What is even more unacceptable is the fact that you insisted on GIVING ME A BREAST EXAM IN THE HALLWAY!!  You insisted that "nobody is looking" and was extremely annoyed when I expressed my displeasure.  And, speaking of breasts, why did it enrage you when I asked you for a prescription that I could use for a mammogram at Columbia Presbyterian Medical Center?  I have been going there for the last 20 years, and they are the only facility with a WHEELCHAIR-ACCESSIBLE MAMMOGRAPHY MACHINE !!  And yet, when you handed me a prescription for a local facility and I said I wanted to go to Columbia, you were positively exasperated.  Did I ruin a kickback that you receive from the local facility?  If so, I am sorry because I know doctors don't make as much money as they used to. Oh, and I did have that mammogram appointment in March but when I sent my aide to your office for the prescription, you refused to give it to her unless I came in.  Funny how you told me after my last appointment "see that you don't come back before having your mammogram." and now you won't give me the prescription until I come in.  What???!!!
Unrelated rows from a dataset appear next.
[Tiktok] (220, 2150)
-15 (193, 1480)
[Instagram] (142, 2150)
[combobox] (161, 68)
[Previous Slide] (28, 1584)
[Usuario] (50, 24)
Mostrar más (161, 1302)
But, my own exasperation reached a peak three months ago during my last visit.  I waited TWO AND A HALF HOURS in the waiting area until you called me.  Then, not one gesture of apology passed your lips, for having an 11:30 appointment and not seeing you until 2pm.  Might I remind you that I was fasting because I was having blood work?  By the time you examined me, I felt like I was going to faint, and you asked me why I couldn't breathe strongly enough when you examined my lungs.  How many times have I reminded you that fatigue is a hallmark of ALS, as well as weak breathing.? Once again, you told me I should be blowing up balloons for exercise.  Blow up balloons?  You must be dreaming.
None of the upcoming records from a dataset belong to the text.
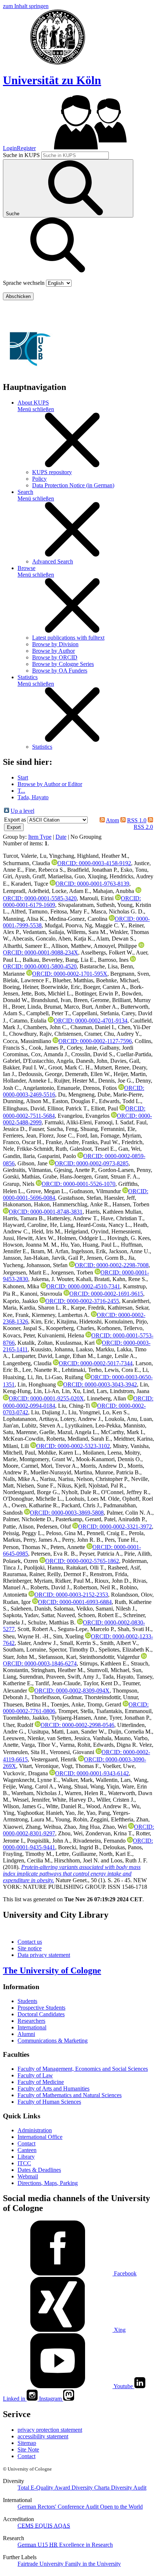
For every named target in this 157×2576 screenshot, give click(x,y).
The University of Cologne (52, 1970)
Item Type (39, 837)
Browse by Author (53, 651)
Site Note (28, 2449)
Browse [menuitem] (26, 568)
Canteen (27, 2150)
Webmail (28, 2176)
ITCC (24, 2163)
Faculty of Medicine (41, 2082)
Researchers (31, 2021)
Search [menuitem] (25, 492)
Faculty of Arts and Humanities (53, 2088)
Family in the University (93, 2564)
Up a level (22, 811)
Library (26, 2157)
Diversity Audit (128, 2487)
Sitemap (27, 2443)
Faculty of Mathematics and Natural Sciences (70, 2095)
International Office (40, 2137)
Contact (26, 2143)
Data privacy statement (44, 1955)
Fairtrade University (41, 2564)
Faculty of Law (35, 2075)
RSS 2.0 (143, 827)
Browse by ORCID (54, 657)
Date (60, 837)
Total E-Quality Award (45, 2487)
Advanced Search (52, 561)
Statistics (42, 747)
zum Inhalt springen (26, 6)
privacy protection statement (50, 2430)
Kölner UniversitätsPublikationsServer (76, 312)
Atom (112, 820)
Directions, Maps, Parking (48, 2183)
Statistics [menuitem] (28, 677)
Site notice (30, 1948)
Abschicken (18, 296)
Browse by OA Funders (59, 670)
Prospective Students (41, 2007)
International (32, 2027)
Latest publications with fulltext (68, 637)
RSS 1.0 (136, 820)
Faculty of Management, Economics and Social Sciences (83, 2069)
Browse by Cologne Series (63, 664)
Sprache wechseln (24, 283)
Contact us (30, 1942)
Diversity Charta (91, 2487)
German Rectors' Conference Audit (59, 2507)
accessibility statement (43, 2436)
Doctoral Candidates (41, 2014)
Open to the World (121, 2507)
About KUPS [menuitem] (33, 402)
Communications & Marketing (53, 2040)
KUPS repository (52, 472)
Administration (35, 2130)
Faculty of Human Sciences (49, 2102)
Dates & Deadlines (39, 2170)
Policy (39, 479)
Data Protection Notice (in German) (73, 485)
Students (27, 2001)
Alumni (26, 2034)
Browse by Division (55, 644)
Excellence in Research (81, 2545)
Anyway, so after you make me wait two-and-a-half hours and I hand you two pages of carefully-typed information I need you to know -- like request for the mammogram prescription and explanation of why I need to go to Columbia, and full reports on every medical appointment I have had since I last saw you -- you rudely put it in my file without reading it and asked my aide to come into the room.  Next, you told the aide "I need you to talk to me because I don't have time for her [meaning me] to type out her answers on the machine".  I was floored;  I had just waited two-and-a-half hours and not once did you apologize for the delay.  And now you insist on speaking to my aide, who only repeated the questions you asked and I answered.  When my aide noticed that most of your questions were answered on the paper I gave you and pointed that out, once again you were exasperated. That was the last straw.  Such lack of respect for a patient is unacceptable.  I may be in a wheelchair and talk with an assistive device, but it is your job to deal directly with me.  Two-and-a-half hours is way too long for a patient to wait, and don't think I didn't notice that Russian-speaking patients who had appointments later than I did, were taken before me.
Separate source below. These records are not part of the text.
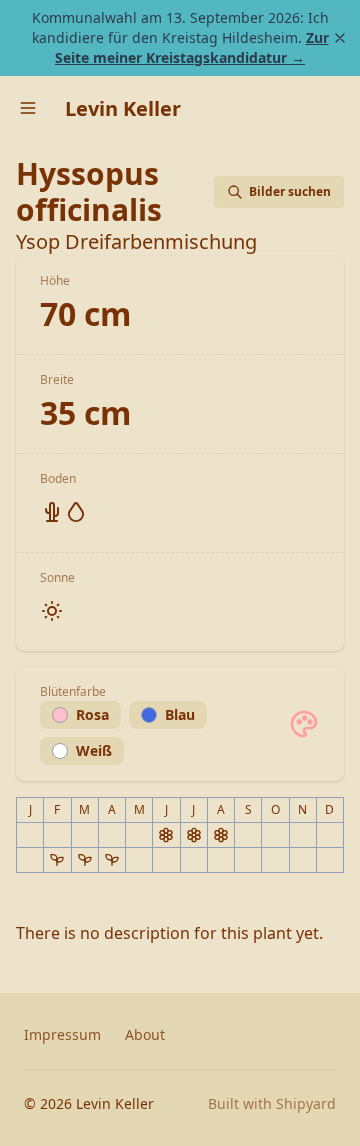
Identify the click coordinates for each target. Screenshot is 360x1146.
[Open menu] (28, 108)
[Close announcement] (340, 38)
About (145, 1034)
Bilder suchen (290, 191)
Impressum (62, 1034)
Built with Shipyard (272, 1103)
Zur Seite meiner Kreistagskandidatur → (192, 47)
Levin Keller (123, 108)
I gave you every benefit of every doubt, but you proved to be disrespectful, arrogant and a proponent of "my-way-or-the-highway" doctoring of 50 years ago.  You are not God and I don't have to put up with your bad behavior in this day and age of choice.  I have chosen another doctor who -- by the way -- apologized for making me wait 30 minutes in her waiting room.  I have an email which I can use to ask her questions between appointments, and request prescription refills.  I have already done so, and my prescription was at the pharmacy a few minutes later.  I am very happy with my new doctor and will not hesitate to recommend her;  I will continue to dissuade people from consulting with you.

Sincerely,
Fern Ellen Cohen

Will I mail this to the doctor?  Probably not.  Because she will probably just stick it in my file without reading it, like she does with everything else I have given her.  She'll probably just think I died, or went to a nursing home.  Or maybe never notice that I'm gone, or maybe even heave a sigh fo relief that she doesn't have to deal with "the lady who talks with the computer".  Either way, she and I are done.